• [Instructions for the task] What you return must be every line from the beginning of the data through the line holding "Profiling (575, 2265)", unchanged.

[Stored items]
————

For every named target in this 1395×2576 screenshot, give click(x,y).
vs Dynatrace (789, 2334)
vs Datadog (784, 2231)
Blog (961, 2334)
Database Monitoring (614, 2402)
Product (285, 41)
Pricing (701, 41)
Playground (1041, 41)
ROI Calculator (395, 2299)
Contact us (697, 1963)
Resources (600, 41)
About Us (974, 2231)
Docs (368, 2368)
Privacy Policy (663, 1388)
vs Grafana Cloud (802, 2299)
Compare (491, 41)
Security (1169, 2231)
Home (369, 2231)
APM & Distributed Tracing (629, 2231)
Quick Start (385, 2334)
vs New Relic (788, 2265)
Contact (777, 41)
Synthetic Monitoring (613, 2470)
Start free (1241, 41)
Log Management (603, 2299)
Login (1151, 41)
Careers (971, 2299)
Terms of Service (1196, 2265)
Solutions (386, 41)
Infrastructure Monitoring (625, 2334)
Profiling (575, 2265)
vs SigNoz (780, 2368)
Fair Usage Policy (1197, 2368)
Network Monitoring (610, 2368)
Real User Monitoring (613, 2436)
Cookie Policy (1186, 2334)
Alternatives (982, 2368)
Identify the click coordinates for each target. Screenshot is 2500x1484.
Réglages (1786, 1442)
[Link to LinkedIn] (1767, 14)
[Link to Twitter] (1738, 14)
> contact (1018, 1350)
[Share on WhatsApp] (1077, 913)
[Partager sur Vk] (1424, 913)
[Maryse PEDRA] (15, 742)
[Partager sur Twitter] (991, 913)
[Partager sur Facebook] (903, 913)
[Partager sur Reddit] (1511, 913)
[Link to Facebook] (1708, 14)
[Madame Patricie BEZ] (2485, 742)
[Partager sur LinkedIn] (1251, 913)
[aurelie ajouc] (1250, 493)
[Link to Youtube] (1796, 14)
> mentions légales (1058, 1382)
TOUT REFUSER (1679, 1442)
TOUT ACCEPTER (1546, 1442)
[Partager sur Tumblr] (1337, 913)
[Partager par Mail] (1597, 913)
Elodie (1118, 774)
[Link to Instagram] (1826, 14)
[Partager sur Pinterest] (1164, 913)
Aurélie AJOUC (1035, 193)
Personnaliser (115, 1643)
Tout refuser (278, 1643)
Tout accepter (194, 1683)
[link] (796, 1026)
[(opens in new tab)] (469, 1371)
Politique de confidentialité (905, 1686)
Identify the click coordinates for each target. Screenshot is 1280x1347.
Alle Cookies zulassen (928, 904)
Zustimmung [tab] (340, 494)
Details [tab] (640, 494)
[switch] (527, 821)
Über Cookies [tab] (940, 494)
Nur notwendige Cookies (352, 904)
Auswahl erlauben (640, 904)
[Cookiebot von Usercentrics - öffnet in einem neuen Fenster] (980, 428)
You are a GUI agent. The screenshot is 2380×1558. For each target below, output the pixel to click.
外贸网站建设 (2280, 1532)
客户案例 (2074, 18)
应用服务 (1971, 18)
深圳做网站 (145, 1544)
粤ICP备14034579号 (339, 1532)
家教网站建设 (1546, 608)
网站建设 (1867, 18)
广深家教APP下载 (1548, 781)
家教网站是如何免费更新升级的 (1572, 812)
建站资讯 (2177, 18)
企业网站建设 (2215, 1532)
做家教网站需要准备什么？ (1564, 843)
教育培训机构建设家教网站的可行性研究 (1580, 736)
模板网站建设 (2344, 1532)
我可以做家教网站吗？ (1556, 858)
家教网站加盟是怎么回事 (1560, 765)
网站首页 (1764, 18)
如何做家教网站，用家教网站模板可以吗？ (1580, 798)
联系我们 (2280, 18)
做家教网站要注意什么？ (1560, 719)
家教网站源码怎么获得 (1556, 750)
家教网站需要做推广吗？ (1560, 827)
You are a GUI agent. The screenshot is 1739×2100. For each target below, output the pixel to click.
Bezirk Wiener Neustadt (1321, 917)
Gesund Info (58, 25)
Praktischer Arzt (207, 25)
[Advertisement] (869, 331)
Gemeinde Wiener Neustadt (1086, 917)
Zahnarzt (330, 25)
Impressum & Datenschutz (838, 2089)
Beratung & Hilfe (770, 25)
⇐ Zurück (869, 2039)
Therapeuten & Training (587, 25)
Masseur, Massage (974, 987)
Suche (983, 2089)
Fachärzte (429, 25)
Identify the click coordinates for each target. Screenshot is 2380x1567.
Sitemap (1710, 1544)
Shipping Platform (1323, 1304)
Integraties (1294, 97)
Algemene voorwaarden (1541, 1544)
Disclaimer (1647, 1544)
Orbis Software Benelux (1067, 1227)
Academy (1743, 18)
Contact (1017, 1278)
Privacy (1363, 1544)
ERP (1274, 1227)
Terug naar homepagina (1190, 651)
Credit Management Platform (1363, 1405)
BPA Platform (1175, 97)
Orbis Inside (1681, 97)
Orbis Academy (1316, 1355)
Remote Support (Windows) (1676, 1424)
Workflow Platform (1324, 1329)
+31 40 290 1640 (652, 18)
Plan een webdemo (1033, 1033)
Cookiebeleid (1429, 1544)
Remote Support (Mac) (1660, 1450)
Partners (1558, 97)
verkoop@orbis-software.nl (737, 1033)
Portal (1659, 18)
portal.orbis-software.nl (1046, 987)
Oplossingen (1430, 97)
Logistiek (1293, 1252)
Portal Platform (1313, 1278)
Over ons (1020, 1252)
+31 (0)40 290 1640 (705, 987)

————

• [Your solution]
For every named target in this 1395×2576 screenshot, give click(x,y).
vs Dynatrace (789, 2334)
vs Datadog (784, 2231)
Blog (961, 2334)
Database Monitoring (614, 2402)
Product (285, 41)
Pricing (701, 41)
Playground (1041, 41)
ROI Calculator (395, 2299)
Contact us (697, 1963)
Resources (600, 41)
About Us (974, 2231)
Docs (368, 2368)
Privacy Policy (663, 1388)
vs Grafana Cloud (802, 2299)
Compare (491, 41)
Security (1169, 2231)
Home (369, 2231)
APM & Distributed Tracing (629, 2231)
Quick Start (385, 2334)
vs New Relic (788, 2265)
Contact (777, 41)
Synthetic Monitoring (613, 2470)
Start free (1241, 41)
Log Management (603, 2299)
Login (1151, 41)
Careers (971, 2299)
Terms of Service (1196, 2265)
Solutions (386, 41)
Infrastructure Monitoring (625, 2334)
Profiling (575, 2265)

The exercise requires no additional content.